*Text to read:*
[start]

The Gender Novels Project


Web Scraping

This is the act of extracting data from websites either manually or automatically. The different methods have different pros and cons. Extracting data manually allows for one to gather specific data from a website; however, the extraction is slow and arduous. Extracting data automatically is time efficient; however, the data gathered is not as specific as manual scraping.

Manual scraping

This means a user will manually visit a website, navigate to a specific file, download the file to a specific location and name the file. This process is very time consuming, however still has benefits. It requires little to no coding ability and is unlikely to violate any fair use laws in the contexts of downloading from publicly stored books. If only certain books are required, manual scraping allows for human filtering which in cases where the boundaries cannot be easily defined/written in code can be faster than automatic scraping. For a small set of data, this may be the optimal method considering the amount of people working on a project. However, for a larger set of data other methods should be used.

Automatic scraping

Automatic scraping involves writing a code/script to download a series of files. Once written this method is much faster than manual scraping however has some significant drawbacks. While web scraping is not officially against American Law, some may see it as against the fair use policy to disobey the guidelines set out in the robot.txt file. The robot.txt file is a file that shows what types of robots are allowed to visit a website. robots.txt follows the robots exclusion standard in order to ensure all users/scrapers can understand the file.

[end]

*What the task asks:* Pick up the passage on web scraping after its last sentence and continue it.

*Dataset records:*
[start]

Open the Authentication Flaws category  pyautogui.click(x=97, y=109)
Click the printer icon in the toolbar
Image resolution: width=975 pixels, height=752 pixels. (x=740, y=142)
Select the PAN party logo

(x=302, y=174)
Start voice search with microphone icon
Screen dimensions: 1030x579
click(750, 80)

[end]
[start]

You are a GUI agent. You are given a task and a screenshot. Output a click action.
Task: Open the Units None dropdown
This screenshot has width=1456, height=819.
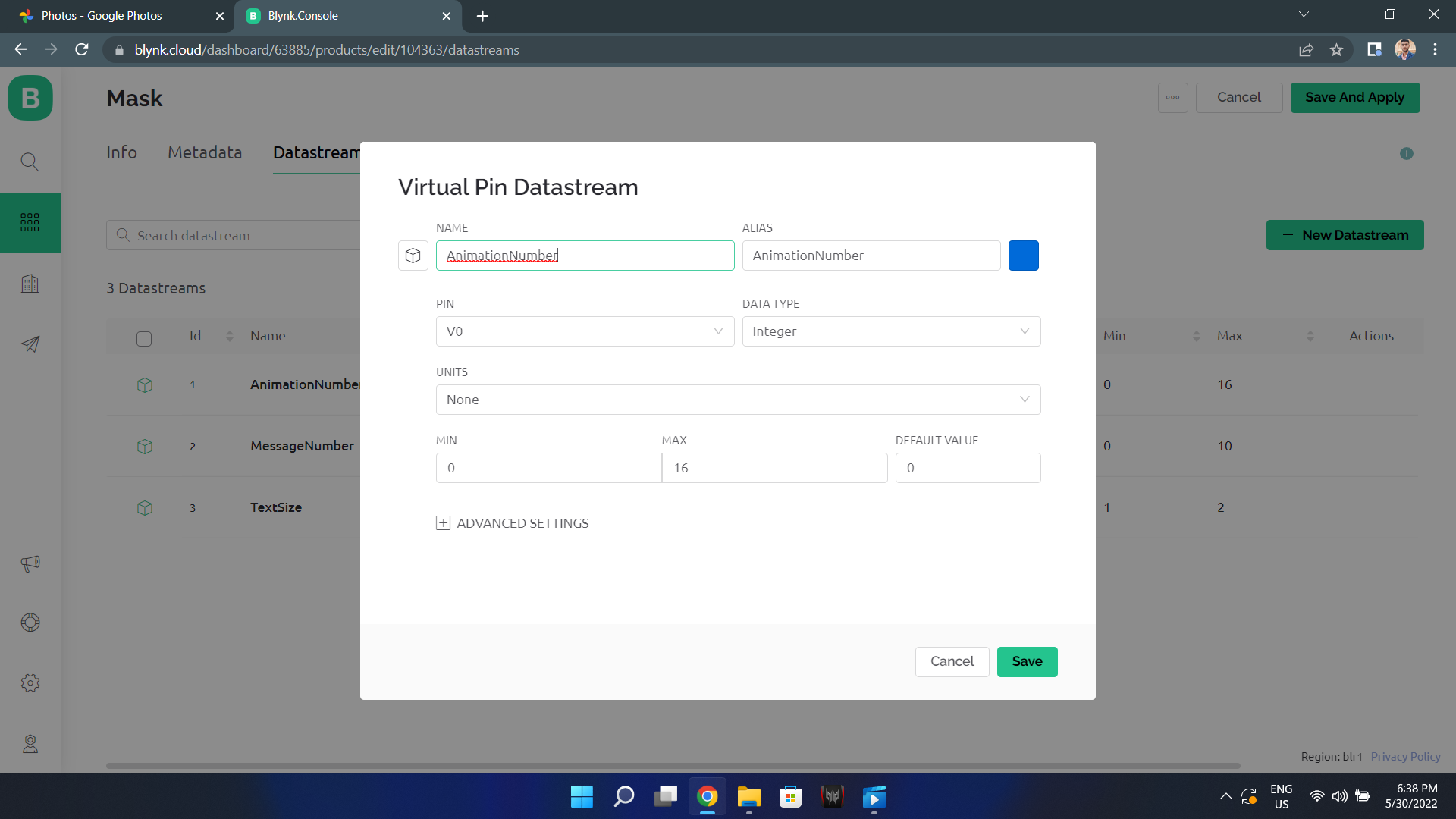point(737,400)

[end]
[start]

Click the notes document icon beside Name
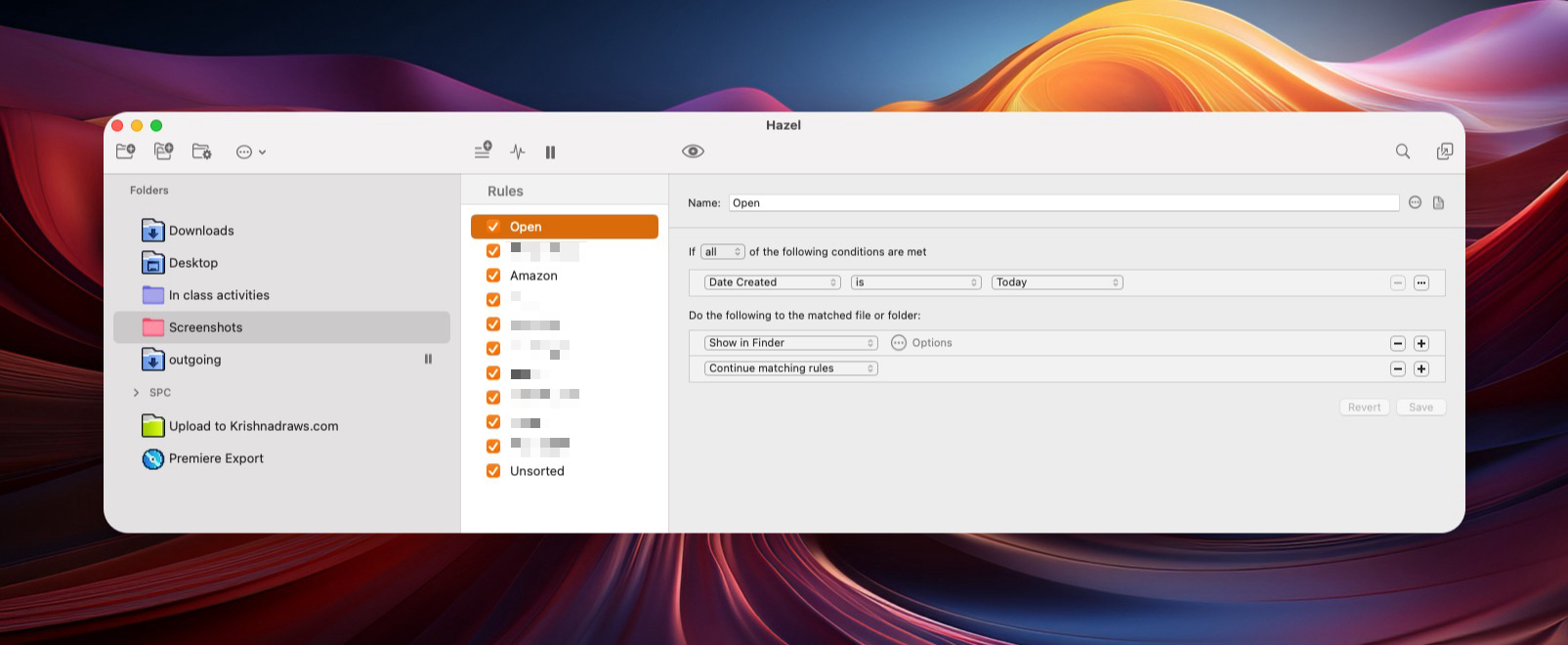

[end]

*Answer:*
This is a screen shot of a part of the project Gutenberg robots.txt file. The line that says 'user-agent: *' means the following rules apply to all robots. The file paths that end with '/' means that they include all subgroups within that website path. This shows that project Gutenberg does not want to have its website scraped.

One of the main reasons why websites are against scraping as it causes a drain on the server. This means if scraping code is written to download books at intervals this may not create a problem for the website. Still, one should refer to the websites fair use policy and if possible contact the host.

Scraping against the terms of a website can have negative repercussions. This could include 'crawler traps', hidden in the website so that algorithms get caught out when trying to scrape. There may also be an IP blocker, that will stop a certain IP from accessing the website. This would be a large problem as we wouldn't be able to do any scraping (including manual scraping) if this were to occur.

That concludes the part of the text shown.